Given those difficult choices, it’s virtually inevitable that states would reduce the so-called optional Medicaid services — services not required by the federal government but ones that states have the option to include in their Medicaid programs.

These optional services include prescription drugs, physical therapy, dental care, private-duty nurses and home- and community-based services. They also include home modifications for ramps and other items, transportation, and home-delivered meals. 

Eliminating or reducing these at-risk services would affect millions of poor seniors and people with disabilities.

By enabling people to meet their basic needs and live in a safe, accessible environment, the home- and community-based services that many states provide can be the difference between staying at home — which the vast majority of people prefer — and having to move to a nursing home, an alternative that is two to three times more expensive for Medicaid.

Such cuts would affect people like Clark Wideman, who suffered respiratory failure in 2015 and ended up in a nursing home. Now 70 years of age, Wideman is able to live at his home in Columbus, Ohio, instead of the nursing facility, thanks to the state’s Passport program. This community-based service allows Medicaid-eligible Ohioans to get the support and services they need to stay in their homes.

For three hours a day, Wideman is connected to an aerosol machine to loosen secretions in his throat. Special garments help keep his legs compressed. Showering is difficult because of his tracheostomy.
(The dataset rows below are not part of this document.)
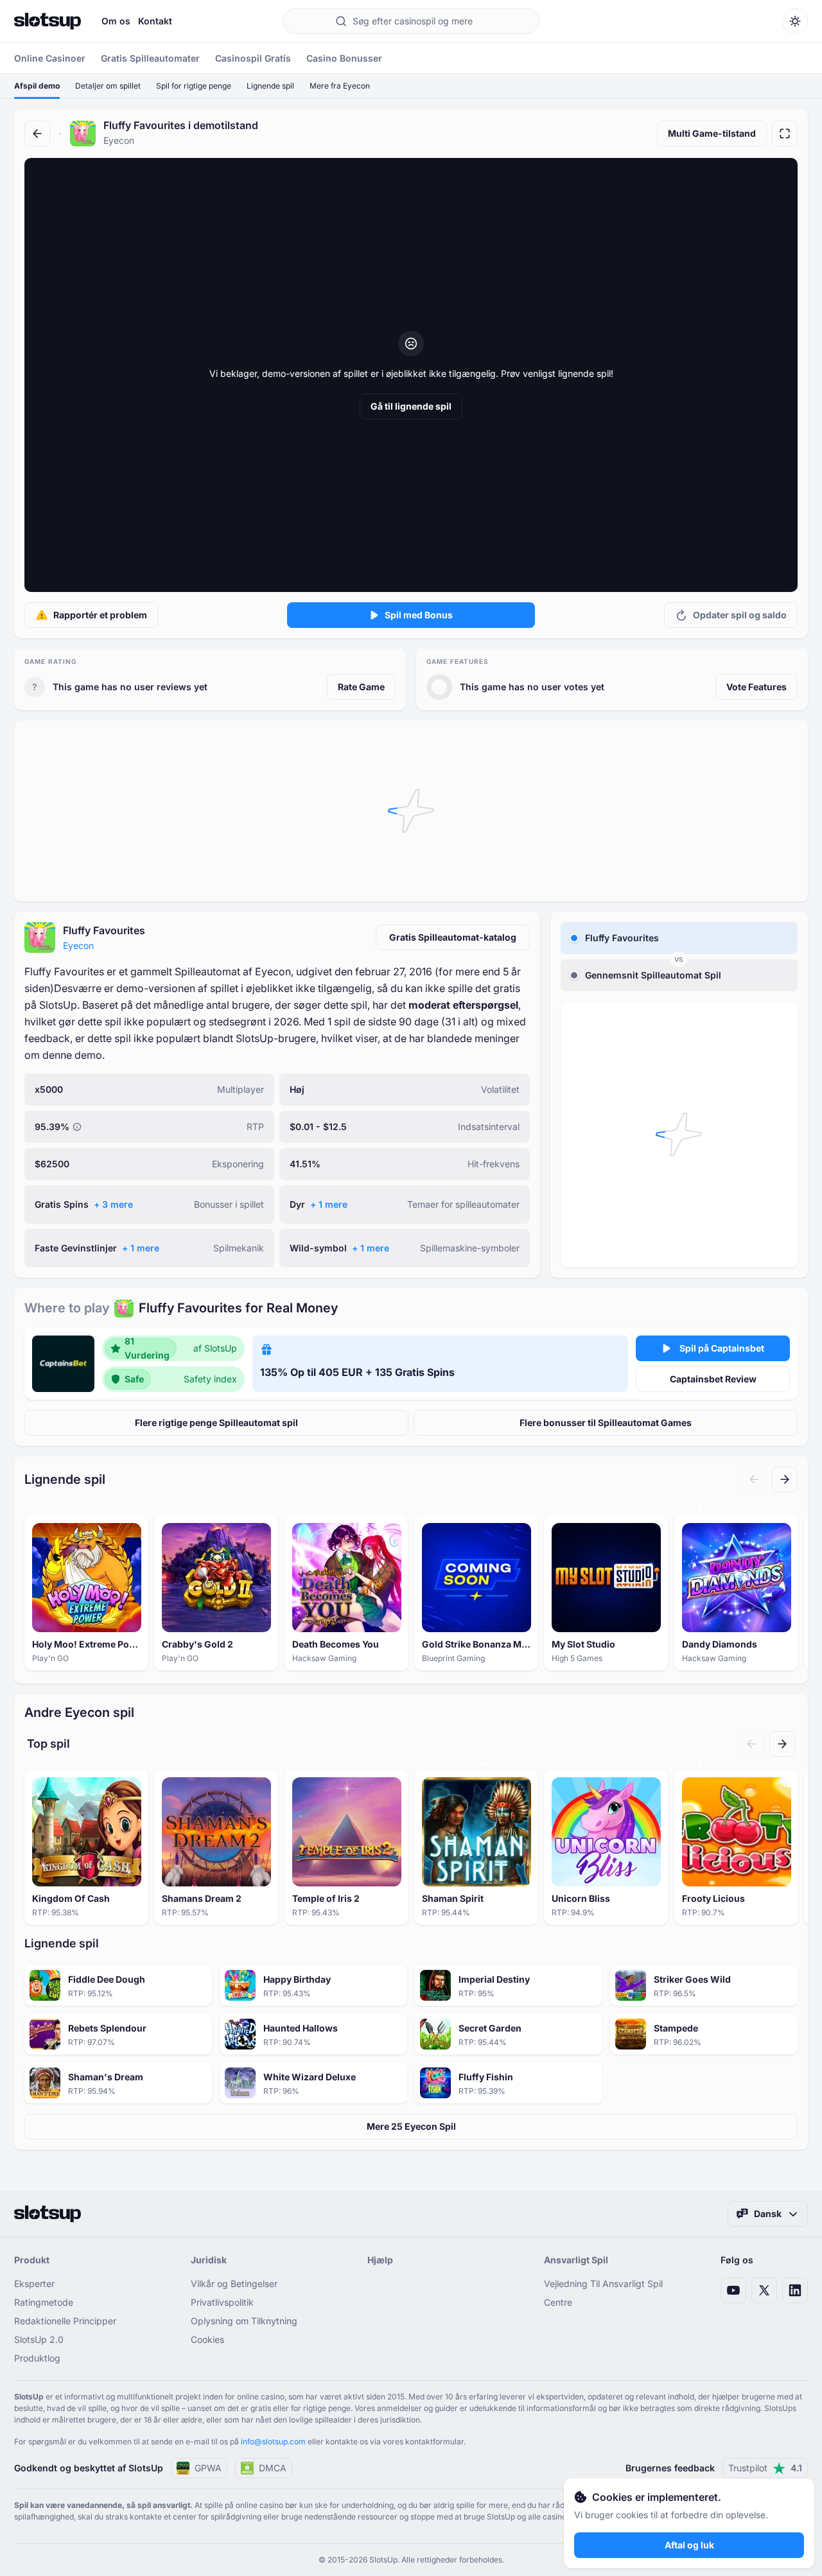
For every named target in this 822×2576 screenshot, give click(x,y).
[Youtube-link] (733, 2290)
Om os (115, 20)
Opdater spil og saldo (740, 614)
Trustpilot (765, 2467)
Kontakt (155, 20)
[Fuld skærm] (785, 133)
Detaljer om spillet (108, 86)
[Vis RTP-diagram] (77, 1126)
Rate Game (361, 686)
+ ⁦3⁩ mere (113, 1204)
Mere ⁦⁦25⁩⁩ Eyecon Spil (411, 2126)
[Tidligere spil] (754, 1479)
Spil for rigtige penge (193, 86)
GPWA (208, 2467)
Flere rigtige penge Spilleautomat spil (216, 1422)
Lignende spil (270, 86)
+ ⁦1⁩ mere (328, 1204)
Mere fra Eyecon (340, 86)
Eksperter (34, 2283)
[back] (37, 133)
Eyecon (78, 945)
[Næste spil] (785, 1479)
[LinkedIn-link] (795, 2290)
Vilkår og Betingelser (234, 2283)
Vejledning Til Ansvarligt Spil (603, 2283)
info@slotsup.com (273, 2441)
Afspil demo (37, 86)
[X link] (764, 2290)
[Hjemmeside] (47, 21)
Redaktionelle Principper (65, 2320)
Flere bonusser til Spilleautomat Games (606, 1422)
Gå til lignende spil (411, 406)
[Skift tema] (795, 21)
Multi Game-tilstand (712, 133)
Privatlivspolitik (222, 2302)
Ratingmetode (43, 2302)
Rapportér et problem (100, 614)
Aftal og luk (689, 2544)
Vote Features (756, 686)
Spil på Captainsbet (721, 1348)
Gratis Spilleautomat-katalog (452, 937)
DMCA (272, 2467)
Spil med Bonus (419, 614)
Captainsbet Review (713, 1378)
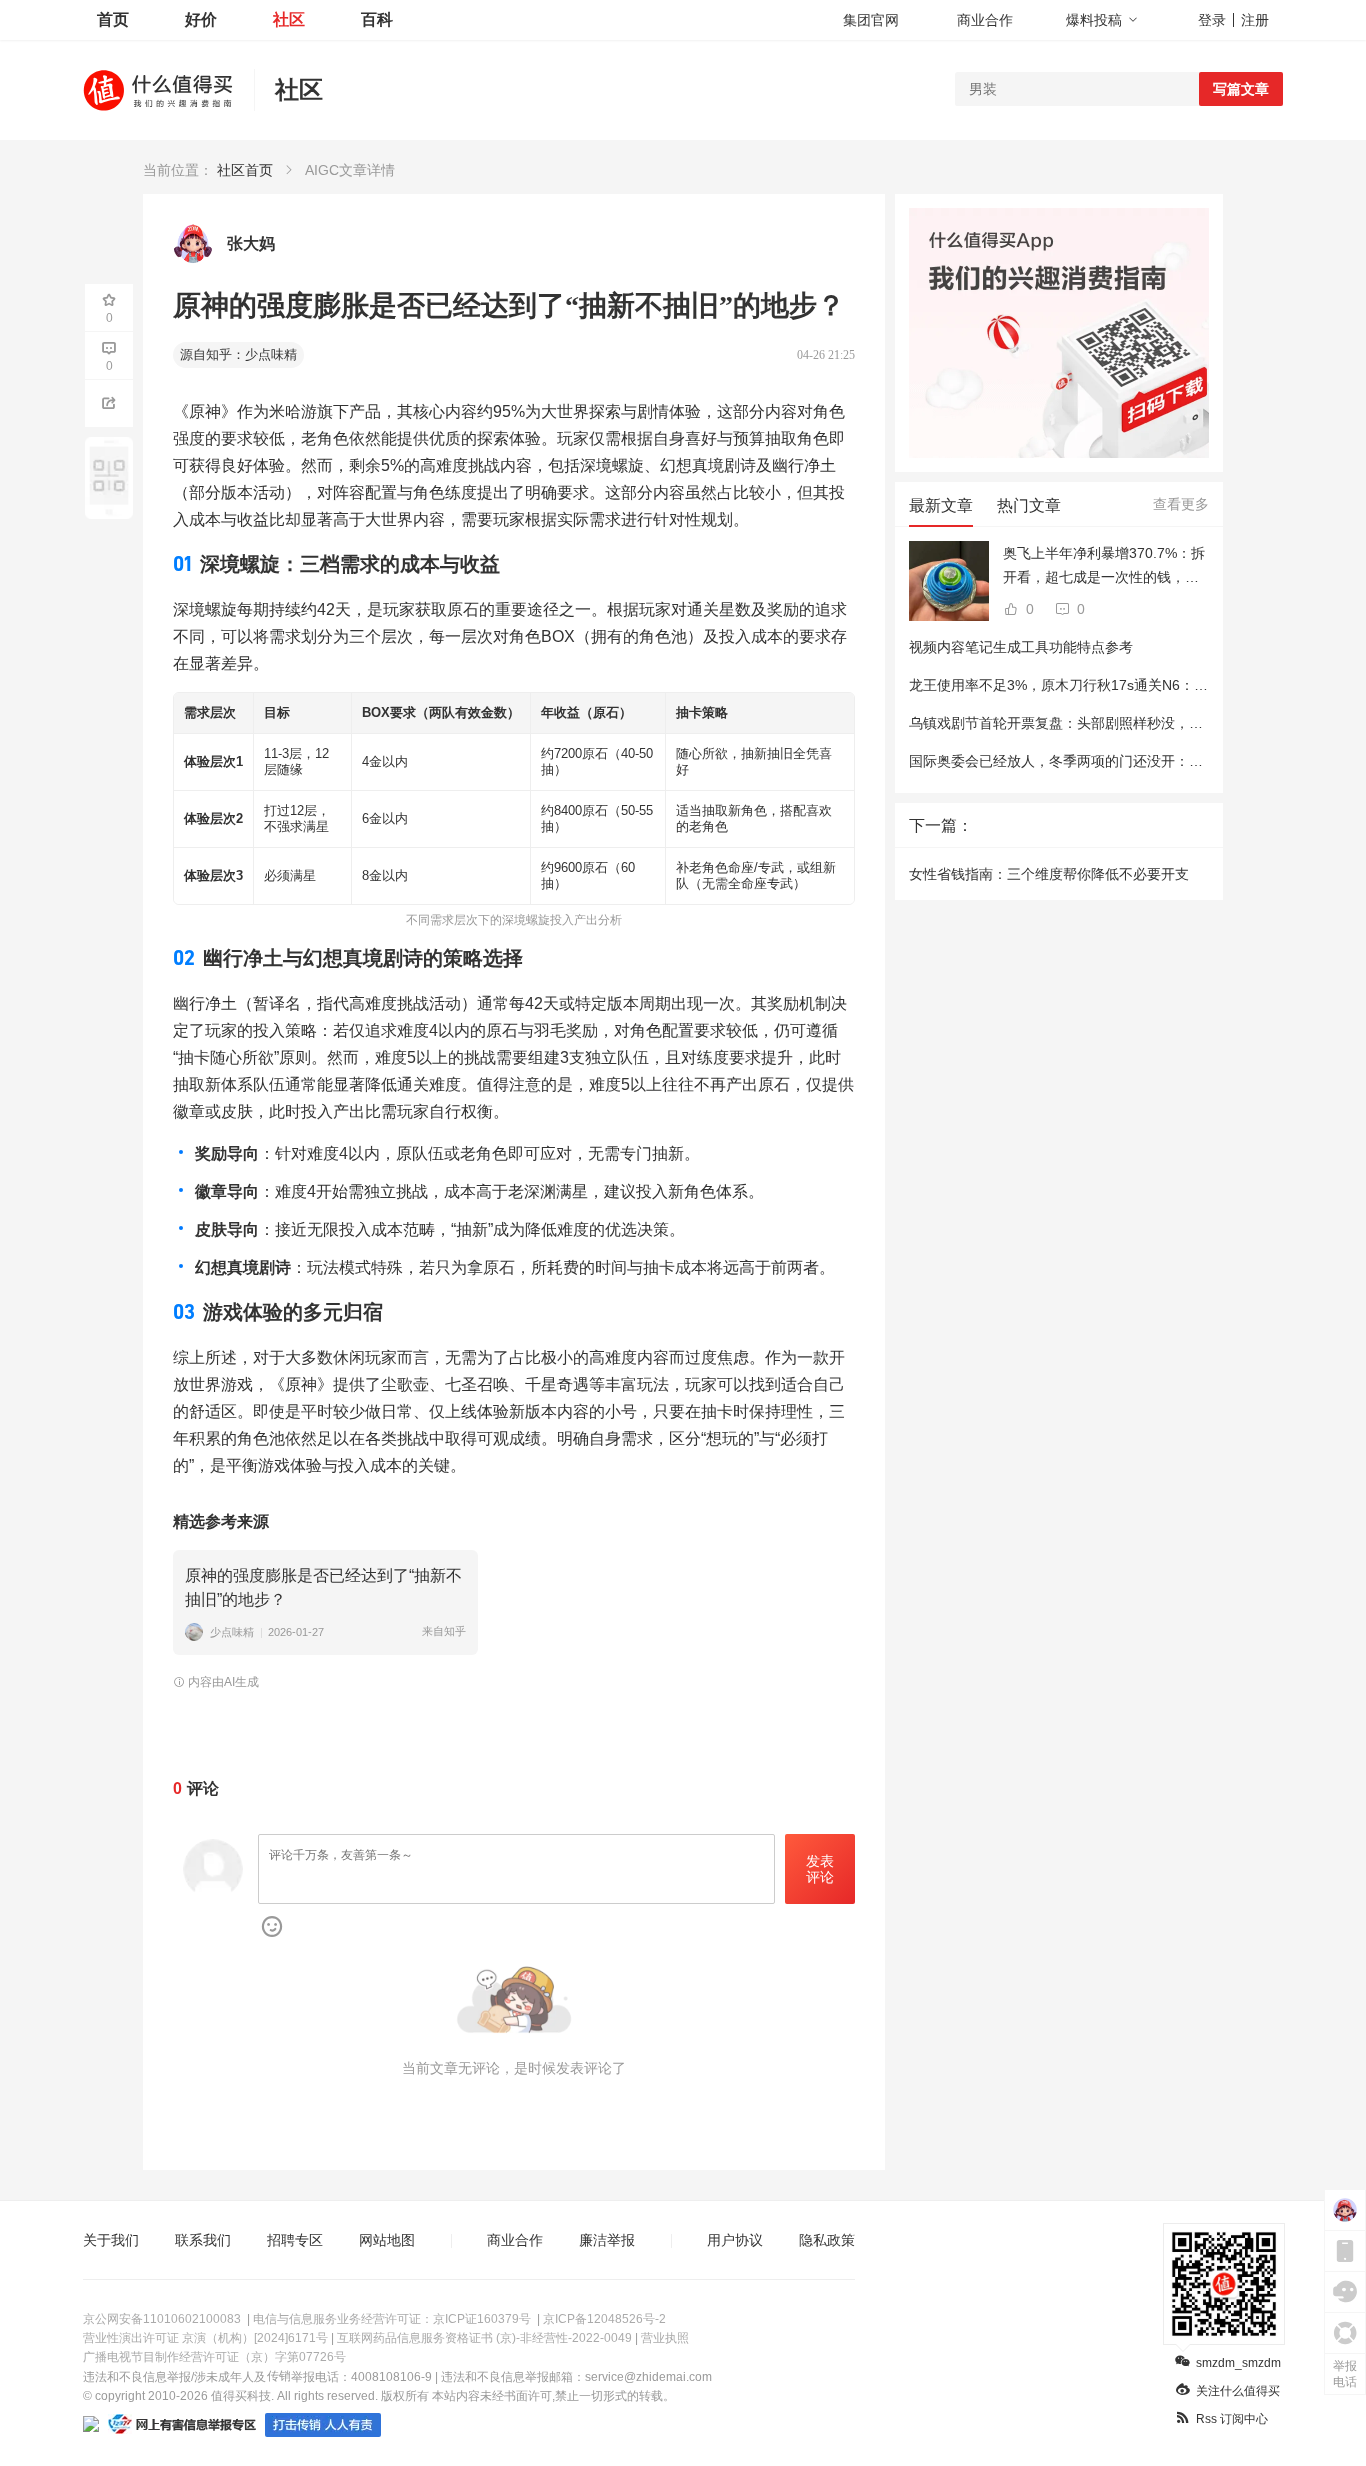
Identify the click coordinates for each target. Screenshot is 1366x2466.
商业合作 (985, 20)
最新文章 (941, 505)
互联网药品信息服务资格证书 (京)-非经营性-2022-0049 (484, 2338)
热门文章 (1029, 505)
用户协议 (735, 2240)
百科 (377, 19)
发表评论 (820, 1869)
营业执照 (665, 2338)
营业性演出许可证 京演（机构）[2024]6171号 (205, 2338)
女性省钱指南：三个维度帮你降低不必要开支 (1049, 874)
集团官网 (871, 20)
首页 (113, 19)
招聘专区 (295, 2240)
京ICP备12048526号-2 (604, 2319)
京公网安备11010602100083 (162, 2319)
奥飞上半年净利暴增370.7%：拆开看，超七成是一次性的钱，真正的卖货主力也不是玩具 (1104, 567)
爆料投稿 (1094, 20)
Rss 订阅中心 (1232, 2419)
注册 (1255, 20)
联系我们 (203, 2240)
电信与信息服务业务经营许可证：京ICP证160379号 (392, 2319)
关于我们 (111, 2240)
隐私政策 (827, 2240)
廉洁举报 (607, 2240)
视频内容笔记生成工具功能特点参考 (1021, 647)
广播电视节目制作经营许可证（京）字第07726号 (214, 2357)
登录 (1212, 20)
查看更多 (1181, 504)
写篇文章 (1241, 89)
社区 (289, 19)
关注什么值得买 (1238, 2391)
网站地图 (387, 2240)
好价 (201, 19)
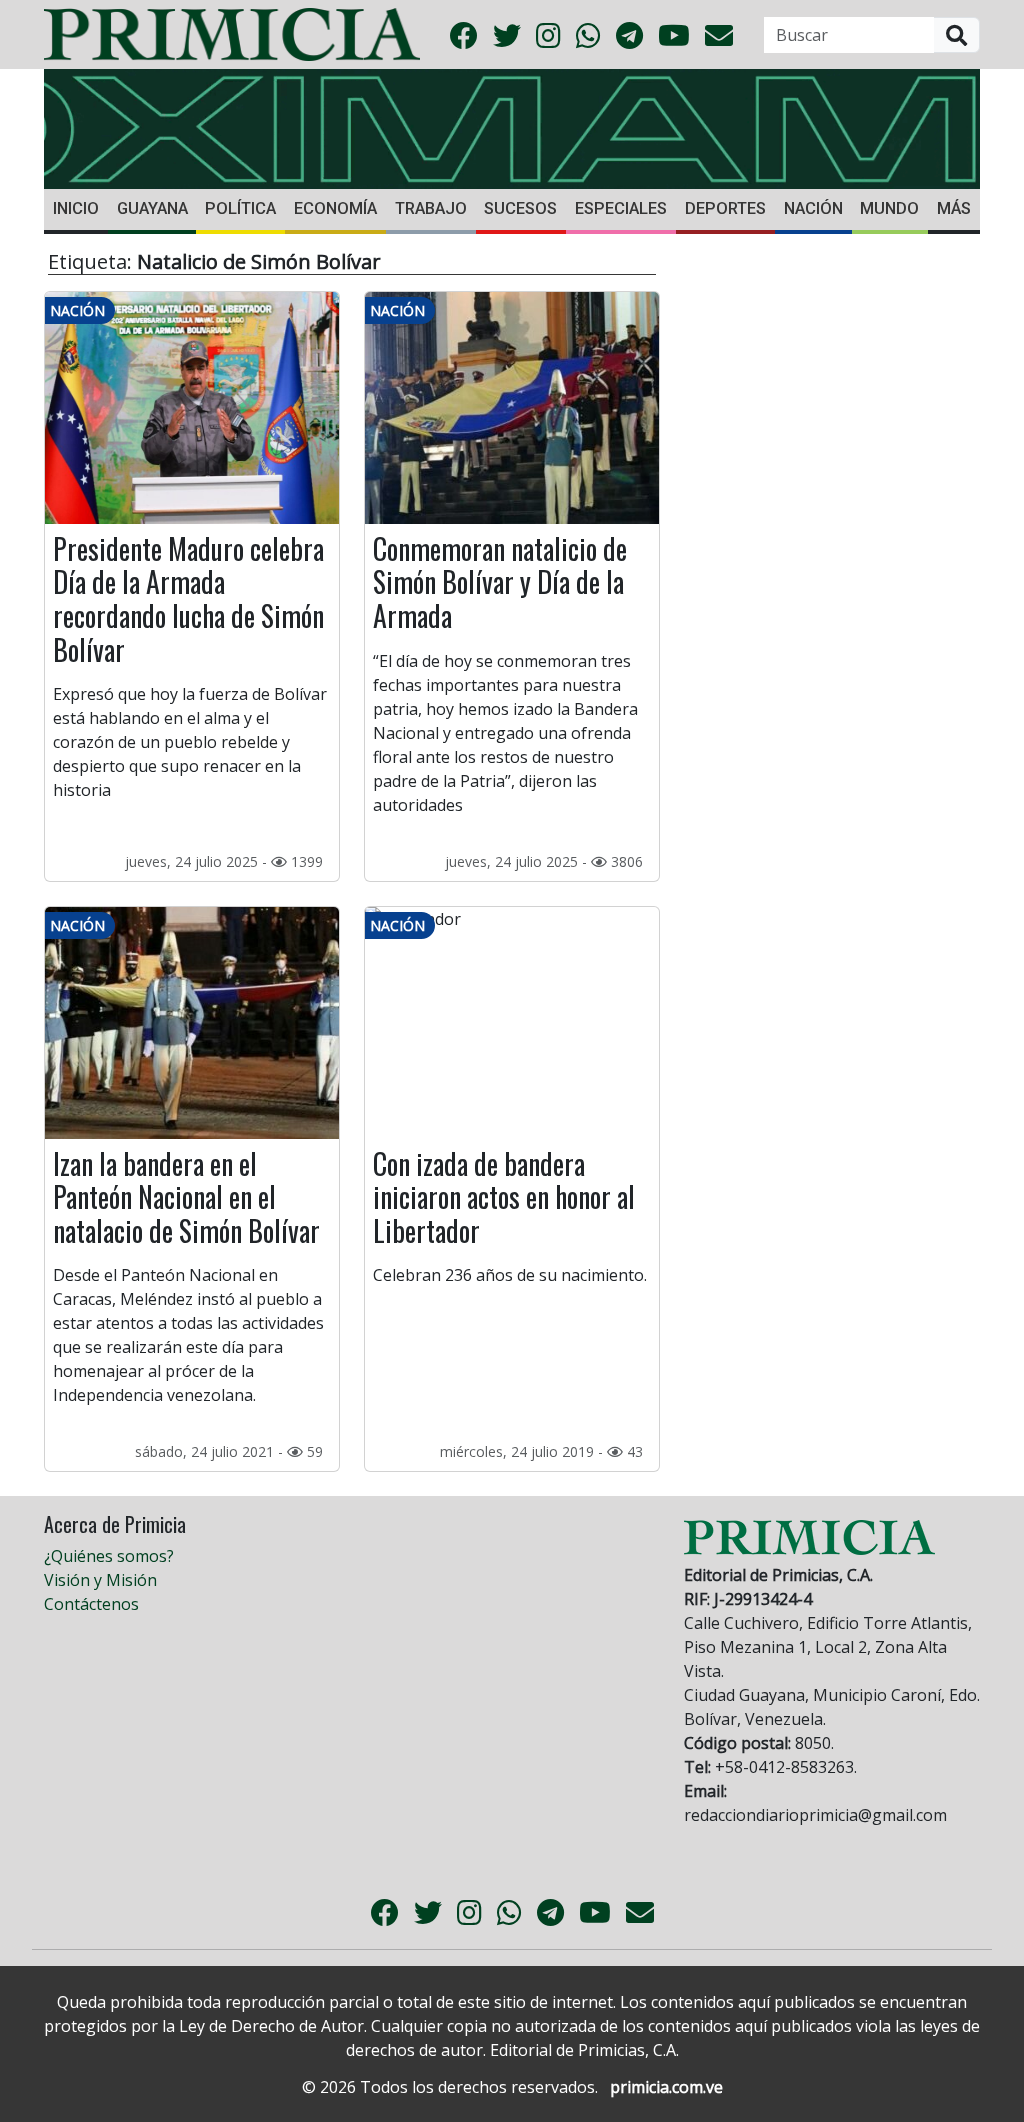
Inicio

Through the Passport program, three home health aides assist Wideman for a total of about 42 hours a week. They help him wash his hair without getting water in his trach. They wrap and unwrap his legs. They help clean the house.

“With diminished ability to take care of myself, I’d be in a nursing home if people didn’t help me,” Wideman said. “I was the youngest person in the nursing home. I didn’t fit. I shouldn’t be there.”

As of 2015, more than half a million Americans were on waiting lists to receive home- and community-based services, a number that could rise substantially in the face of Medicaid cuts.

An analysis from the Center on Budget and Policy Priorities found that 88 percent of Medicaid spending on optional services went toward older adults and people with disabilities, and of this spending more than half was used for home- and community-based services.

These optional services are “most at risk” if Medicaid is cut, says Larke Recchie, CEO of the Ohio Association of Area Agencies on Aging.

Patient advocates and health care professionals say they are watching the House and Senate deliberations closely and worry about what would happen to people like Merges-Jett and Wideman if Congress proceeds with a fundamental overhaul of Medicaid.

In mid-June, a coalition of more than 100 health care and social welfare organizations, including AARP, sent a letter to Senate Republican leaders vehemently opposing the changes to Medicaid being contemplated on Capitol Hill.